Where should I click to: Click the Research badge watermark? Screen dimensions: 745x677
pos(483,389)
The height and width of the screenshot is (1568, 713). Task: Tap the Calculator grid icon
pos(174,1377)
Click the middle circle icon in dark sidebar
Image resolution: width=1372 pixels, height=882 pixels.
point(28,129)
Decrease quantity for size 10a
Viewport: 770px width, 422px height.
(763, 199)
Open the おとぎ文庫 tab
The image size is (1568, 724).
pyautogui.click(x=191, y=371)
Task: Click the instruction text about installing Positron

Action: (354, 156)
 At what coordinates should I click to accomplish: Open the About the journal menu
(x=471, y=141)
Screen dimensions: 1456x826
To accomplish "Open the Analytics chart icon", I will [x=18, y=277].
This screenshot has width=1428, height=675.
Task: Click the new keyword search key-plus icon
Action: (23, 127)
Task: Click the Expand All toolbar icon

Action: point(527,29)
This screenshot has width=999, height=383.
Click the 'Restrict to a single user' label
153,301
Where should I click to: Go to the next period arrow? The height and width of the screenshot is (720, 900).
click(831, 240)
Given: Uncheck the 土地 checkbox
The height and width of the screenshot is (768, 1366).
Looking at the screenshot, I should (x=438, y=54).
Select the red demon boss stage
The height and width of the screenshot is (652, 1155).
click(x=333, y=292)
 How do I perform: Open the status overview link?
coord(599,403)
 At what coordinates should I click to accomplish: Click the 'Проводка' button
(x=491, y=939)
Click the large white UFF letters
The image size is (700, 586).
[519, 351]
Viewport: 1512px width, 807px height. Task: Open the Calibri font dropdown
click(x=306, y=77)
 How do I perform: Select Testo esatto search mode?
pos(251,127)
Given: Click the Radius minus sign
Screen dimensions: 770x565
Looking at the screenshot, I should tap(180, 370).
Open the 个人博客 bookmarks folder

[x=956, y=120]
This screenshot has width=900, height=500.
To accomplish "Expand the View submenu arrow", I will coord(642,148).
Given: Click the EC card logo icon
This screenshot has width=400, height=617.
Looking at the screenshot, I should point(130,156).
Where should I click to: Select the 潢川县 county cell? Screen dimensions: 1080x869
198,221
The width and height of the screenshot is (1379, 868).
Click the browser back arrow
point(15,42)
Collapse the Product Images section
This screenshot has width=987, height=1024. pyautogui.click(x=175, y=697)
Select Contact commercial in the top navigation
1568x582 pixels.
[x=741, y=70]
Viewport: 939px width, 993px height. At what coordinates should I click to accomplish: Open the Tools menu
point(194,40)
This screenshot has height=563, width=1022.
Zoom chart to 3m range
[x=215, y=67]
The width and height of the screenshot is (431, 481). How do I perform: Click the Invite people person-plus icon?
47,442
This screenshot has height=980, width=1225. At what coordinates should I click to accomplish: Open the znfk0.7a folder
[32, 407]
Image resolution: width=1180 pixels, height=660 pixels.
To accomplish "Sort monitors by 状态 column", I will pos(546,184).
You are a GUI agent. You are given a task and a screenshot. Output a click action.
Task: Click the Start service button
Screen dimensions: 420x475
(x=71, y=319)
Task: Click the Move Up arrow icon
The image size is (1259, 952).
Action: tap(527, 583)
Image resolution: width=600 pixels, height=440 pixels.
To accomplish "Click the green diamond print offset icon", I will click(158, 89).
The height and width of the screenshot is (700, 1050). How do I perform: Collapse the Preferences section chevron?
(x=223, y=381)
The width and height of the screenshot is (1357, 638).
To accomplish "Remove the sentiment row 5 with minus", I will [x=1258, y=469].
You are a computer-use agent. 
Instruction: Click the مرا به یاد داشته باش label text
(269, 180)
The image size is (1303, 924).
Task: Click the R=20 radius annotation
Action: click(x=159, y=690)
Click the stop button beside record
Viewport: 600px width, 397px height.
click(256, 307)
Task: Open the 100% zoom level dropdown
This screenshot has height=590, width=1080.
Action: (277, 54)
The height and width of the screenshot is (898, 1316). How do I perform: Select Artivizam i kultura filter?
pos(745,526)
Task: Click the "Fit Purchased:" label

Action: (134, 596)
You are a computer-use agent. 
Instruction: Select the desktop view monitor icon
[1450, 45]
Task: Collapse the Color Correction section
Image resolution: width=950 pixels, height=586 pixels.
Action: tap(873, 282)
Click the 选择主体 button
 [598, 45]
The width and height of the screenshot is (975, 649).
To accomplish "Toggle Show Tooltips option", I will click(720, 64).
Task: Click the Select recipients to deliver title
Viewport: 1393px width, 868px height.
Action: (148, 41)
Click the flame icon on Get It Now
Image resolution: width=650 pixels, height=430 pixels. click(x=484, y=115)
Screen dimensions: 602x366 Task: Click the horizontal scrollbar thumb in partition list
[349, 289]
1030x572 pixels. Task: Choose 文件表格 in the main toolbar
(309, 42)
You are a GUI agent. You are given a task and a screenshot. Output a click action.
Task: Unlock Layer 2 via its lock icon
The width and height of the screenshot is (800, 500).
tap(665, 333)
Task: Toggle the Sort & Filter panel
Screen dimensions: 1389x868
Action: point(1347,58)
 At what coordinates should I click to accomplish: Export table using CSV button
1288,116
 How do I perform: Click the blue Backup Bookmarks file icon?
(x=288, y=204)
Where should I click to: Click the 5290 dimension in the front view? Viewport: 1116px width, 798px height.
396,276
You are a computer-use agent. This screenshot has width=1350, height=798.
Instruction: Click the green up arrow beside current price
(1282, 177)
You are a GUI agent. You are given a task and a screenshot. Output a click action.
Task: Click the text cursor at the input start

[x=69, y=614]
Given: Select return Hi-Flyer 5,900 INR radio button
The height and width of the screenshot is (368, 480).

========================================

**SET PROBLEM:** Copy out every one of the items above word for word, with nothing changed.

**CORRECT OUTPUT:**
Where should I click to: Click the Research badge watermark? Screen dimensions: 745x677
pos(483,389)
The height and width of the screenshot is (1568, 713). Task: Tap the Calculator grid icon
pos(174,1377)
Click the middle circle icon in dark sidebar
Image resolution: width=1372 pixels, height=882 pixels.
point(28,129)
Decrease quantity for size 10a
Viewport: 770px width, 422px height.
(763, 199)
Open the おとぎ文庫 tab
The image size is (1568, 724).
pyautogui.click(x=191, y=371)
Task: Click the instruction text about installing Positron

Action: (354, 156)
 At what coordinates should I click to accomplish: Open the About the journal menu
(x=471, y=141)
Screen dimensions: 1456x826
To accomplish "Open the Analytics chart icon", I will [x=18, y=277].
This screenshot has width=1428, height=675.
Task: Click the new keyword search key-plus icon
Action: (23, 127)
Task: Click the Expand All toolbar icon

Action: point(527,29)
This screenshot has width=999, height=383.
Click the 'Restrict to a single user' label
153,301
Where should I click to: Go to the next period arrow? The height and width of the screenshot is (720, 900).
click(831, 240)
Given: Uncheck the 土地 checkbox
The height and width of the screenshot is (768, 1366).
Looking at the screenshot, I should (x=438, y=54).
Select the red demon boss stage
The height and width of the screenshot is (652, 1155).
click(x=333, y=292)
 How do I perform: Open the status overview link?
coord(599,403)
 At what coordinates should I click to accomplish: Click the 'Проводка' button
(x=491, y=939)
Click the large white UFF letters
The image size is (700, 586).
[519, 351]
Viewport: 1512px width, 807px height. Task: Open the Calibri font dropdown
click(x=306, y=77)
 How do I perform: Select Testo esatto search mode?
pos(251,127)
Given: Click the Radius minus sign
Screen dimensions: 770x565
Looking at the screenshot, I should tap(180, 370).
Open the 个人博客 bookmarks folder

[x=956, y=120]
This screenshot has width=900, height=500.
To accomplish "Expand the View submenu arrow", I will coord(642,148).
Given: Click the EC card logo icon
This screenshot has width=400, height=617.
Looking at the screenshot, I should point(130,156).
Where should I click to: Select the 潢川县 county cell? Screen dimensions: 1080x869
198,221
The width and height of the screenshot is (1379, 868).
Click the browser back arrow
point(15,42)
Collapse the Product Images section
This screenshot has width=987, height=1024. pyautogui.click(x=175, y=697)
Select Contact commercial in the top navigation
1568x582 pixels.
[x=741, y=70]
Viewport: 939px width, 993px height. At what coordinates should I click to accomplish: Open the Tools menu
point(194,40)
This screenshot has height=563, width=1022.
Zoom chart to 3m range
[x=215, y=67]
The width and height of the screenshot is (431, 481). How do I perform: Click the Invite people person-plus icon?
47,442
This screenshot has height=980, width=1225. At what coordinates should I click to accomplish: Open the znfk0.7a folder
[32, 407]
Image resolution: width=1180 pixels, height=660 pixels.
To accomplish "Sort monitors by 状态 column", I will pos(546,184).
You are a GUI agent. You are given a task and a screenshot. Output a click action.
Task: Click the Start service button
Screen dimensions: 420x475
(x=71, y=319)
Task: Click the Move Up arrow icon
The image size is (1259, 952).
Action: tap(527, 583)
Image resolution: width=600 pixels, height=440 pixels.
To accomplish "Click the green diamond print offset icon", I will click(158, 89).
The height and width of the screenshot is (700, 1050). How do I perform: Collapse the Preferences section chevron?
(x=223, y=381)
The width and height of the screenshot is (1357, 638).
To accomplish "Remove the sentiment row 5 with minus", I will [x=1258, y=469].
You are a computer-use agent. 
Instruction: Click the مرا به یاد داشته باش label text
(269, 180)
The image size is (1303, 924).
Task: Click the R=20 radius annotation
Action: click(x=159, y=690)
Click the stop button beside record
Viewport: 600px width, 397px height.
click(256, 307)
Task: Open the 100% zoom level dropdown
This screenshot has height=590, width=1080.
Action: (277, 54)
The height and width of the screenshot is (898, 1316). How do I perform: Select Artivizam i kultura filter?
pos(745,526)
Task: Click the "Fit Purchased:" label

Action: (134, 596)
You are a computer-use agent. 
Instruction: Select the desktop view monitor icon
[1450, 45]
Task: Collapse the Color Correction section
Image resolution: width=950 pixels, height=586 pixels.
Action: tap(873, 282)
Click the 选择主体 button
 [598, 45]
The width and height of the screenshot is (975, 649).
To accomplish "Toggle Show Tooltips option", I will click(720, 64).
Task: Click the Select recipients to deliver title
Viewport: 1393px width, 868px height.
Action: (148, 41)
Click the flame icon on Get It Now
Image resolution: width=650 pixels, height=430 pixels. click(x=484, y=115)
Screen dimensions: 602x366 Task: Click the horizontal scrollbar thumb in partition list
[349, 289]
1030x572 pixels. Task: Choose 文件表格 in the main toolbar
(309, 42)
You are a GUI agent. You are given a task and a screenshot. Output a click action.
Task: Unlock Layer 2 via its lock icon
The width and height of the screenshot is (800, 500).
tap(665, 333)
Task: Toggle the Sort & Filter panel
Screen dimensions: 1389x868
Action: point(1347,58)
 At what coordinates should I click to accomplish: Export table using CSV button
1288,116
 How do I perform: Click the blue Backup Bookmarks file icon?
(x=288, y=204)
Where should I click to: Click the 5290 dimension in the front view? Viewport: 1116px width, 798px height.
396,276
You are a computer-use agent. This screenshot has width=1350, height=798.
Instruction: Click the green up arrow beside current price
(1282, 177)
You are a GUI agent. You are given a task and a screenshot. Output a click action.
Task: Click the text cursor at the input start

[x=69, y=614]
Given: Select return Hi-Flyer 5,900 INR radio button
The height and width of the screenshot is (368, 480).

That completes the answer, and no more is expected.